Using the entries below, show all lines with the string "size".

*** Opening of INFORMATION ***

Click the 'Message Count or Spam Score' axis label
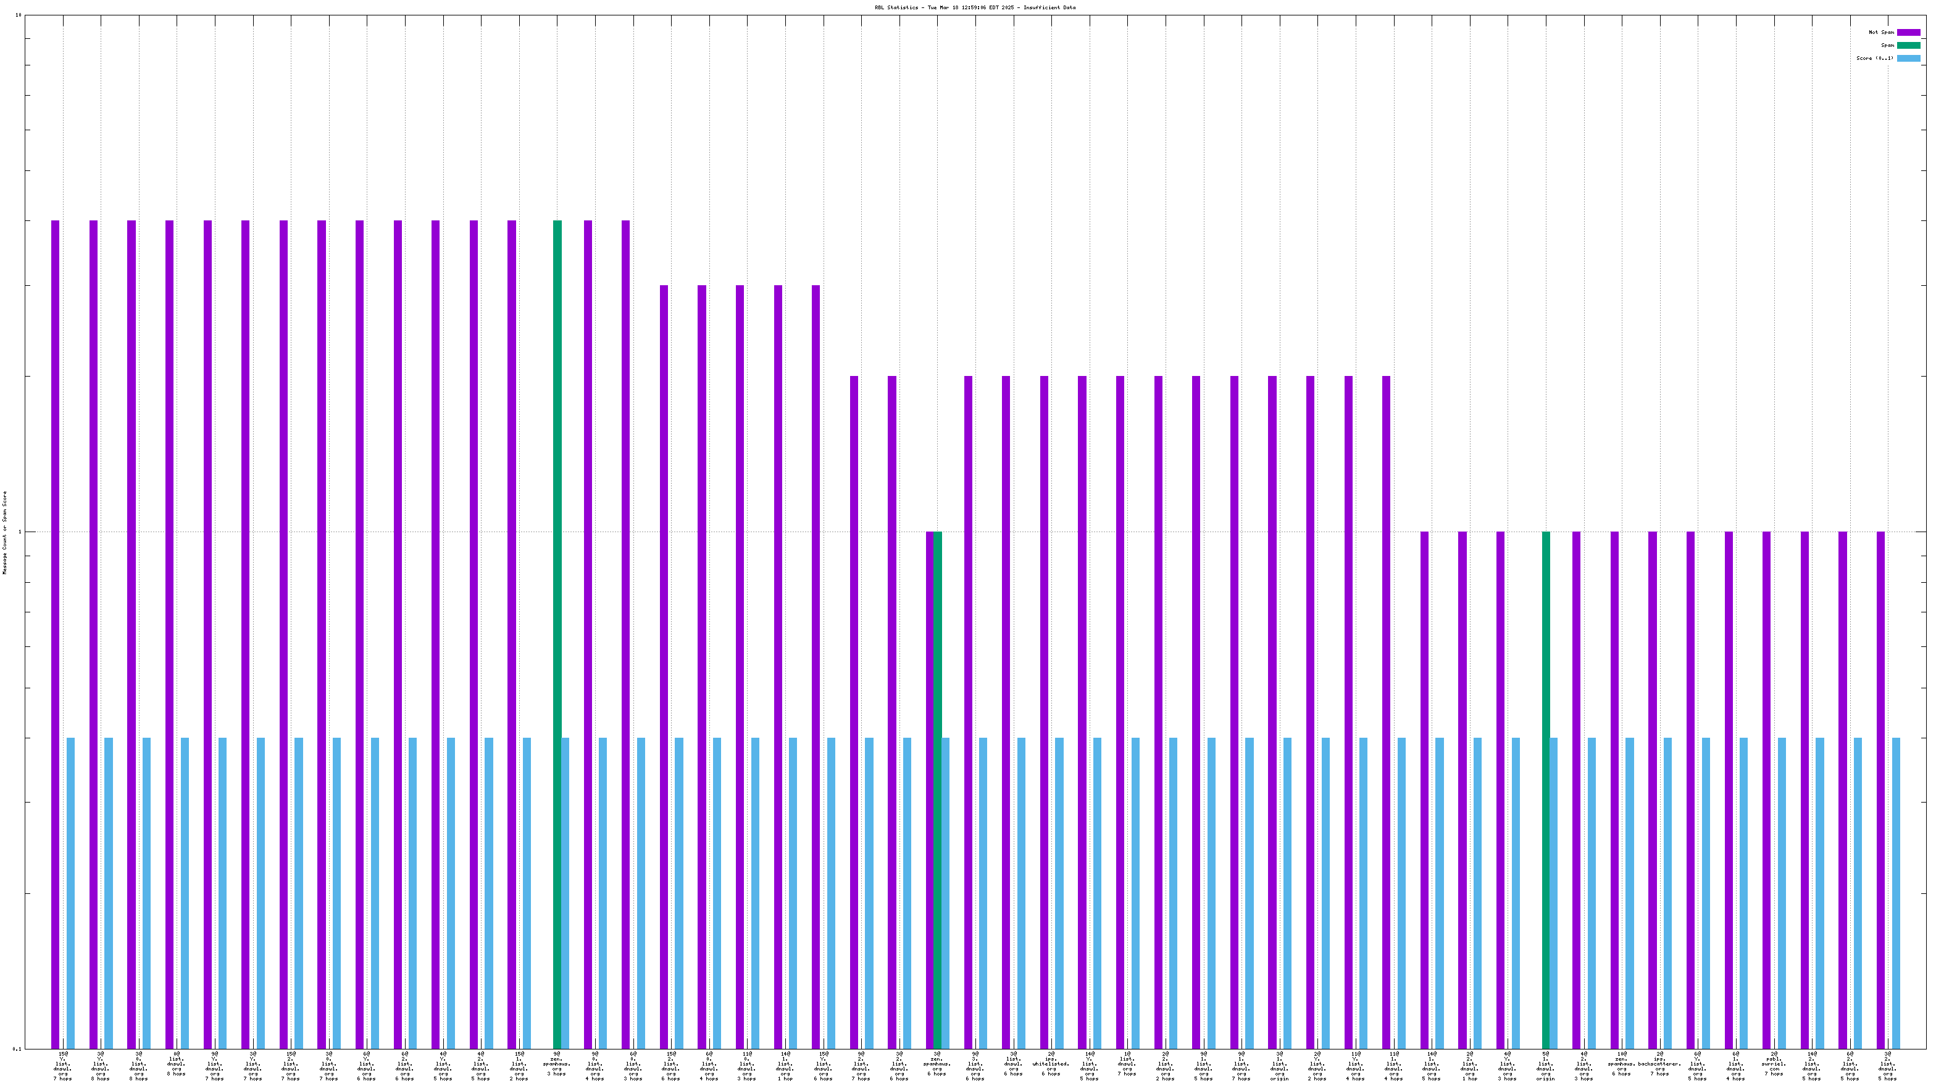This screenshot has width=1936, height=1089. click(x=5, y=532)
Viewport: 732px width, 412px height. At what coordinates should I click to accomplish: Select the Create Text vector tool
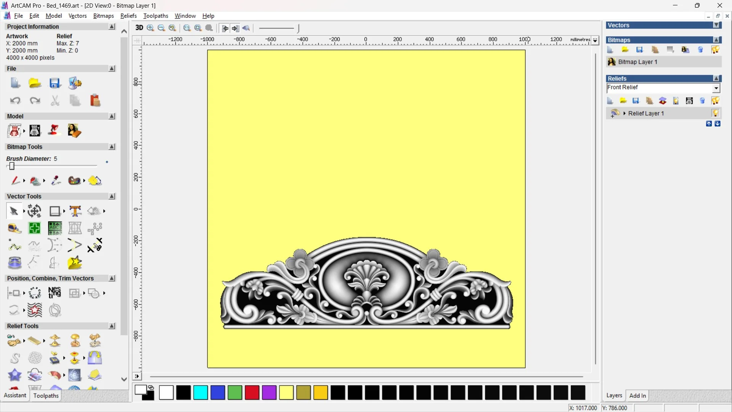pos(75,211)
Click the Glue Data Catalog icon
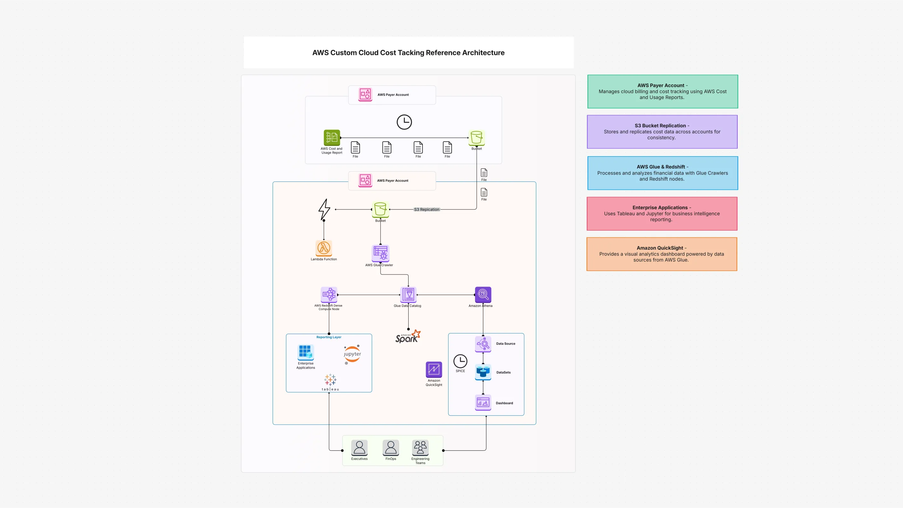Viewport: 903px width, 508px height. pos(408,295)
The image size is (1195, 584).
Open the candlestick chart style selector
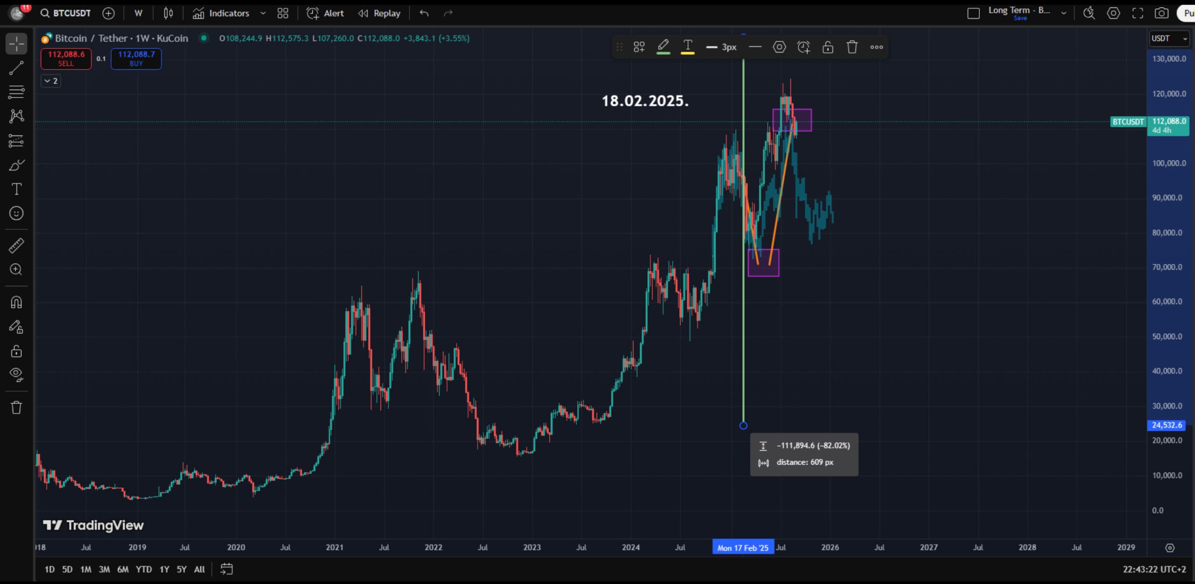coord(168,13)
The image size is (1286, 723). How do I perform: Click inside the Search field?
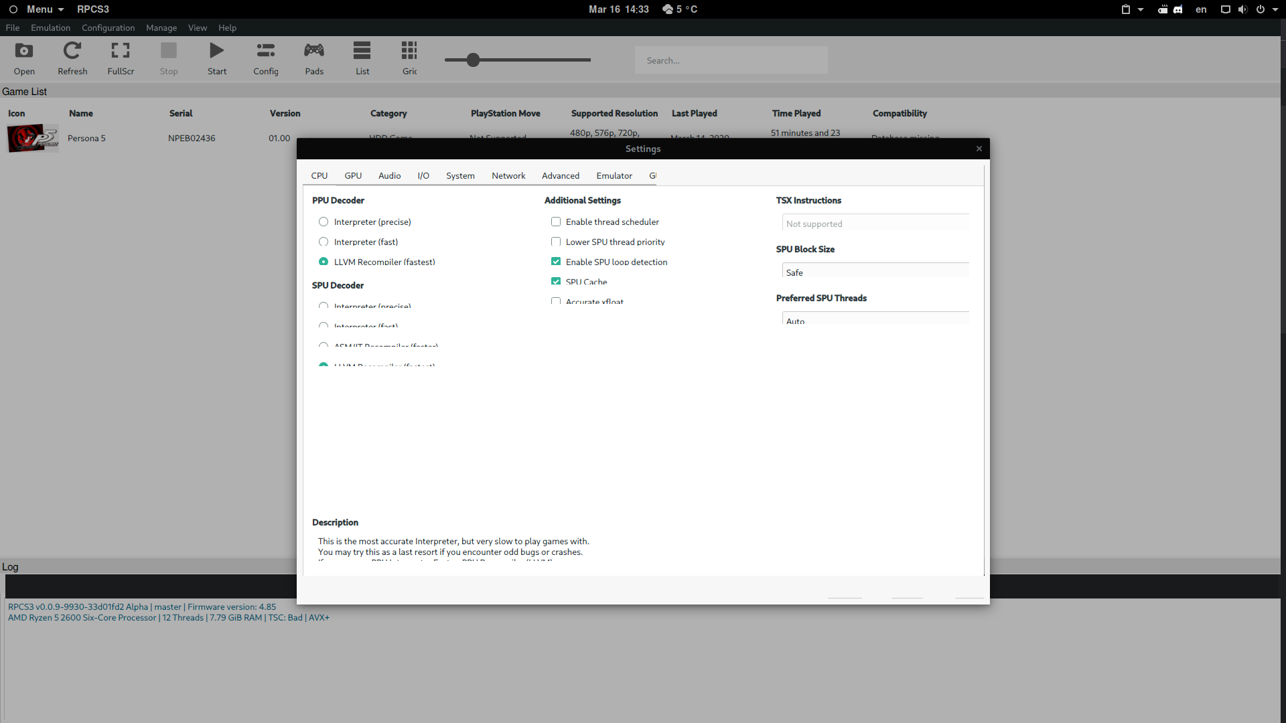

*** Close of INFORMATION ***

### THE ANSWER
The image size is (1195, 584).
The image size is (1286, 723). How do I perform: Click inside the Search field?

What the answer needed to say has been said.